Assigned task 1:
Answer these questions using the cycling training post:
(a) Where did Sunday's Wheelers club run start?
(b) In what year did John Woodburn break the record for cycling from Land's End to John O'Groats?
(c) How many miles has the writer covered since starting training in February?
Assigned task 2:
Rewrite the cycling training post from "1: Be prepared" up to and including "have been great.", with "jacket" changed to "coat".

Extracted text:
▼
1: Be prepared for any weather
On Saturday the weather forecast showed heavy showers all day and fairly low temperatures. Winter jacket weather, thought I, as it would be ideal for those conditions as it’s fairly waterproof and would mean I didn’t have to keep stopping to put my waterproof on/take it off again. As it turned out I barely saw a drop of rain all day and ended up roasting away in my big jacket as I was either that or strip down to a short sleeve jersey with the jacket tied around my waist! A few different clothing options would have been great.
2: Don’t get carried away
On Sunday there was a Wheelers club run starting from Clitheroe. An ideal opportunity to get some extra miles in by riding out to the meeting point (rather than getting the train/driving out like the the others were doing) and a bonus that another Wheeler, Will, decided to ride out with me. Unfortunately for me he is a much faster rider than I am and in keeping pace with him I arrived in Clitheroe after 27 miles of what probably equated to a mild warm up for him but a brisk training run for me. This probably wasn’t the best preparation for the 85 miles that were still to come. Which leads on to:
Don’t forget to eat. Upon arrival at Clitheroe I was hoping the bike shop/cafe would be open and I could grab a bite to eat and a drink. It wasn’t. Never mind, I had plenty of flapjack in my pocket to keep me going. Which it did until about 70 miles into the ride when I hit the (metaphorical) wall, the rain hit me and my bike hit the Trough of Bowland. Luckily one of my fellow riders saw I was struggling and gave me a helping hand (literally), propelling both me and himself up the hill. I had made the mistake of ignoring the rumbling in my belly, thinking I could make it to the cafe stop ok, before cracking and barely being able to open an energy gel to keep me going. The torrential rain didn’t help, obviously the ride out hadn’t been too beneficial and I arrived at the cafe in Dunsop Bridge a shivering wreck of a man struggling to even eat or drink. I cannot thank Arnas enough for keeping an eye out for me and getting me up that hill. Once I’d got some food down me and got back on the bike I was ok (the liberal use of a nice warming hand dryer also helped!) but it was a pretty stupid mistake to make and one I’m glad I didn’t make when I was on my own.
4: A week is a long time in cycling
Or at least it is when you compare my planned journey time to the End to End cycling records. At the weekend I watched a documentary about former Manchester Wheeler John Woodburn who in 1982 broke the record for cycling from Land’s End to John O’Groats, completing the 848 miles in 1 day 21 hours and 3 minutes. It entertained me to hear John’s deadpan take on the ride and his no-nonsense approach to cycling, his response to the question of what he wanted to eat on one of his few short breaks during the ride being along the lines of “I dunno, biscuits or something”. Whilst John obviously put a huge amount of work into training for the ride and had many years of cycling behind him when he did it (he was in his forties at the time and a former national champion) he maintained that all long distance cycling is a case of mind over matter. Plenty of inspiration if any were needed. Incidentally John is still the record holder for the fastest time for riding from London to Bath and back - a record which is considered unbreakable - and has been doing 25 mile time trials in under an hour well into his seventies!
5: Appreciate the high points
I’m pretty much at the end of my training for Land’s End to John O’Groats now. I have clocked up over 1,600 miles since I started in February and whilst there have been low points they have been vastly outnumbered by the highs. Each slog up a hill has been rewarded with a downhill on the other side and often a wonderful view at the top, with Anglezarke, Longridge Fell and Sunday’s views over the Yorkshire Dales being prime examples. The encounters with irate drivers have been vastly outweighed by the companionship of those I have shared rides with and the courtesy of most people I have met on the roads. On Saturday’s ride one driver even pulled over to let me past on a descent when I was cycling faster than she was driving (unfortunately the roles were soon reversed when I reached the bottom of the hill!). Whilst I have been doing all these rides as part of my training it would be a bit of a misnomer to call them training rides when they have been so enjoyable to do. I can only hope that the Land’s End to John O’Groats ride itself is as much fun.
▲
Input data:
▼
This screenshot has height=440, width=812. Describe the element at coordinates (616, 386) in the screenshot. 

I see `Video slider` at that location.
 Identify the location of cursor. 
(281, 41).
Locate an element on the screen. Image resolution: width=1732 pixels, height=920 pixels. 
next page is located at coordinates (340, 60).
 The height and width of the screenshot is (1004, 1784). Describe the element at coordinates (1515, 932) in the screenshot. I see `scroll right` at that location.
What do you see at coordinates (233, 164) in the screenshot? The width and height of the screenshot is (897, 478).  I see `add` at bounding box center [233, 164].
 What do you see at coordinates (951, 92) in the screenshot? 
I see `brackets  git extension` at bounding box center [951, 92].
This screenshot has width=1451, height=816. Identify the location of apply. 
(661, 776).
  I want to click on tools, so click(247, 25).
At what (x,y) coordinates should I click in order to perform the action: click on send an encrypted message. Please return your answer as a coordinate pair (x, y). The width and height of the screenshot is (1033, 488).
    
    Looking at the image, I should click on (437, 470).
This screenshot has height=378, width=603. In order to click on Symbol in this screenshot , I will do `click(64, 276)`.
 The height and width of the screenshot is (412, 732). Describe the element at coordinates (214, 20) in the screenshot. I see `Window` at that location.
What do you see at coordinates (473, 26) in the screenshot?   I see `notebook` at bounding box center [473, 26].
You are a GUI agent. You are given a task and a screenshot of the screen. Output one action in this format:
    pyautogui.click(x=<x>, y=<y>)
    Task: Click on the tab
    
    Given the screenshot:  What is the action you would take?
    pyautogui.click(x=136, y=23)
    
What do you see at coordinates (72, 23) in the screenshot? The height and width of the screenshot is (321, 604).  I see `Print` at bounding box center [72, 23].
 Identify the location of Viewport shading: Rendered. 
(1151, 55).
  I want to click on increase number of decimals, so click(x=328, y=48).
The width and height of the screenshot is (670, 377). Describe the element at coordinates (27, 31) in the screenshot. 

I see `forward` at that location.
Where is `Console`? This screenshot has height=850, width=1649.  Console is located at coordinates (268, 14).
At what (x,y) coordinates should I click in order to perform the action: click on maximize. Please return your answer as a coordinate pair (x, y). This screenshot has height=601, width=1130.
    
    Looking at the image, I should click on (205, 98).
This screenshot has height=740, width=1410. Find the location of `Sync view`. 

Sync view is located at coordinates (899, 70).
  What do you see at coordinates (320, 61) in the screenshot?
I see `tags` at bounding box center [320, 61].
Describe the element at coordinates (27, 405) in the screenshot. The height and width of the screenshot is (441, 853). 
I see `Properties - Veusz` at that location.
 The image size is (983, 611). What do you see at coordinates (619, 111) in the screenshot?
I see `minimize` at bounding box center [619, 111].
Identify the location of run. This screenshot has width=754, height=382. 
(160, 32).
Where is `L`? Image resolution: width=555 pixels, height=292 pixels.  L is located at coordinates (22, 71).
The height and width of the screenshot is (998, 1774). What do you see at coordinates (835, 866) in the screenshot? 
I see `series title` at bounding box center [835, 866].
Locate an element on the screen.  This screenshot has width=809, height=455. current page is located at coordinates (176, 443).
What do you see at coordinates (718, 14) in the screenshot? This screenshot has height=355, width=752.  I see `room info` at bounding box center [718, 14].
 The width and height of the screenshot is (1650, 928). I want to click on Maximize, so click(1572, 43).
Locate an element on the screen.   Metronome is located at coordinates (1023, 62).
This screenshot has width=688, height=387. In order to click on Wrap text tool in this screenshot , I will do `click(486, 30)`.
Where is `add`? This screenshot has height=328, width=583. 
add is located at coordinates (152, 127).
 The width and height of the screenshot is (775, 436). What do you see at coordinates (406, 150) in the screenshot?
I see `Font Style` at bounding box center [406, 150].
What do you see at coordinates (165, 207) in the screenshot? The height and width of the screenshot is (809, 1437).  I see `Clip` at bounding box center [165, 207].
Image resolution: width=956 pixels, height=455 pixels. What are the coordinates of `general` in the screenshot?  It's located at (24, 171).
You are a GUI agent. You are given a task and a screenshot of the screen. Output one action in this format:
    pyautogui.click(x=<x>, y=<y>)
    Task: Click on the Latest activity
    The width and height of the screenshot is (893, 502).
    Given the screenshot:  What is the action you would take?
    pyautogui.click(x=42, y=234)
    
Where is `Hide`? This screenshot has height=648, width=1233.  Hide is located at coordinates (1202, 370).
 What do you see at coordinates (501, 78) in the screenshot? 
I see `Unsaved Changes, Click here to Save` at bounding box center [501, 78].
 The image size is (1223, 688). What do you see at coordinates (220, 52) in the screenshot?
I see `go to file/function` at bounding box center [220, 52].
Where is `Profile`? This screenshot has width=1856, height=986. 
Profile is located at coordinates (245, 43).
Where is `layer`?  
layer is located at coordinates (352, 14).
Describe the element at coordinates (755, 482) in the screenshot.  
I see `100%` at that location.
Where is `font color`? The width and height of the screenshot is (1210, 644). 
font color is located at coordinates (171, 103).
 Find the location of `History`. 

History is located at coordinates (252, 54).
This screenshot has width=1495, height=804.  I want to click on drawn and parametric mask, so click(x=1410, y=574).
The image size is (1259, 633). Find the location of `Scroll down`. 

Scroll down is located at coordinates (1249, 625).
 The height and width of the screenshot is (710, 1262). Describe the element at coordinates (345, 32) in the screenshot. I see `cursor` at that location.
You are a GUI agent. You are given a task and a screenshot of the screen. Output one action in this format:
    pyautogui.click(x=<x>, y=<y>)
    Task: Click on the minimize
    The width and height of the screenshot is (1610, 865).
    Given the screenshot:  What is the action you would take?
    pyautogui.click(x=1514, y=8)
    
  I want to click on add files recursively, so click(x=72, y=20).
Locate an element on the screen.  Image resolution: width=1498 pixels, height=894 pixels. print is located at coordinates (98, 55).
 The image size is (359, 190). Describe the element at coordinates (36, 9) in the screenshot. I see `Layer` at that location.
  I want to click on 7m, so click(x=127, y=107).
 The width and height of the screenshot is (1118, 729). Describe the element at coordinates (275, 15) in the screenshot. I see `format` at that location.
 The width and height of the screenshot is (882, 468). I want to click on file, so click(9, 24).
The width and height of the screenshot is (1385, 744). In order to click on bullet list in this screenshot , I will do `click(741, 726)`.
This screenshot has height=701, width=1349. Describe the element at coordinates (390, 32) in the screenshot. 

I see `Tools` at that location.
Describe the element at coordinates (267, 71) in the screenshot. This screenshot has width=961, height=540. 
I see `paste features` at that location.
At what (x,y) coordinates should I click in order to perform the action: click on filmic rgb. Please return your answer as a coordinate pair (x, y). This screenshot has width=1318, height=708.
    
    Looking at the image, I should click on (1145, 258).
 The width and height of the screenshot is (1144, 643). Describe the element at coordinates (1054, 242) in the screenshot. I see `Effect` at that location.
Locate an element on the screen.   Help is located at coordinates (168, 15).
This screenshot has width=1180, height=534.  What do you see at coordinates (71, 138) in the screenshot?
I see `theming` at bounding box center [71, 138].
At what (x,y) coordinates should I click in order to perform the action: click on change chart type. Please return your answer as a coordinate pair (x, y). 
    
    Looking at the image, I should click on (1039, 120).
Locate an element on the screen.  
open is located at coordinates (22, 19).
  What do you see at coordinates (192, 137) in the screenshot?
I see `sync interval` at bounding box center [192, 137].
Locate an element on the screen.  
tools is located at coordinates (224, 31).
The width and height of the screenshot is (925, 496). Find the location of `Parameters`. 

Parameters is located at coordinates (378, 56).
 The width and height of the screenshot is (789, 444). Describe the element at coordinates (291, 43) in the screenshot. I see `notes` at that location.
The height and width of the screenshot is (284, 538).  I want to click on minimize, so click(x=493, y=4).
▲
Written response 1:
(a) Clitheroe
(b) 1982
(c) Over 1,600 miles

Written response 2:
1: Be prepared for any weather
On Saturday the weather forecast showed heavy showers all day and fairly low temperatures. Winter coat weather, thought I, as it would be ideal for those conditions as it’s fairly waterproof and would mean I didn’t have to keep stopping to put my waterproof on/take it off again. As it turned out I barely saw a drop of rain all day and ended up roasting away in my big coat as I was either that or strip down to a short sleeve jersey with the coat tied around my waist! A few different clothing options would have been great.